Protocol Support Level

Writer Version Requirement Status
Version 2 Append Only Tables done
Version 2 Column Invariants
Version 3 Enforce delta.checkpoint.writeStatsAsJson
Version 3 Enforce delta.checkpoint.writeStatsAsStruct
Version 3 CHECK constraints
Version 4 Change Data Feed
Version 4 Generated Columns
Version 5 Column Mapping
Version 6 Identity Columns
Version 7 Table Features
Reader Version Requirement Status
Version 2 Column Mapping
Version 3 Table Features (requires reader V7)

Usage

Create a table in S3. This table is configured to use DynamoDB LogStore locking to enable multi-cluster S3 support.

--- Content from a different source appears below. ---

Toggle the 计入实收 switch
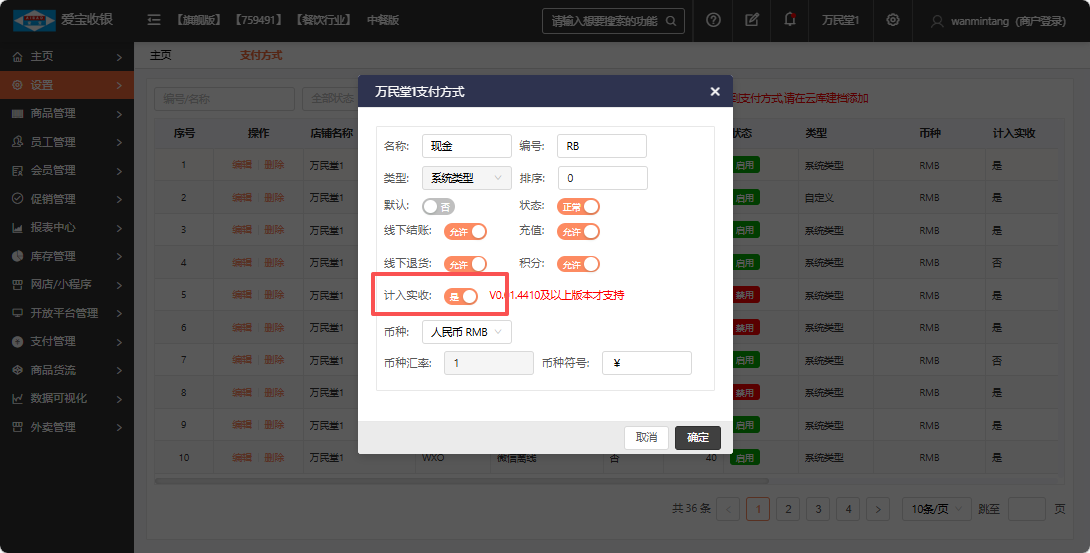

	store, err := s3store.New(s3Client, baseURI)
	logStore, err := dynamodblogstore.New(dynamodblogstore.Options{Client: dynamoDBClient, TableName: deltaLogStoreTableName})
	table := delta.NewTableWithLogStore(store, nillock.New(), logStore)
	metadata := delta.NewTableMetaData("Test Table", "test description", new(delta.Format).Default(), schema, []string{}, make(map[string]string))
	err := table.Create(*metadata, new(delta.Protocol).Default(), delta.CommitInfo{}, []delta.Add{})

Append data to the table. The data is in a parquet file located at parquetRelativePath; the path is relative to the baseURI.

	add, _, err := delta.NewAdd(store, storage.NewPath(parquetRelativePath), make(map[string]string))
	transaction := table.CreateTransaction(delta.NewTransactionOptions())
	transaction.AddActions([]deltalib.Action{add})
	operation := delta.Write{Mode: delta.Append}
	appMetaData := make(map[string]any)
	appMetaData["isBlindAppend"] = true
	transaction.SetAppMetadata(appMetaData)
	transaction.SetOperation(operation)
	v, err := transaction.CommitLogStore()

There are also some simple examples available in the examples/ folder.

Storage configuration on S3

If delta-go and other client(s) are being used to write to the same Delta table on S3, then it is important to configure all clients to use multi-cluster LogStore to avoid write conflicts.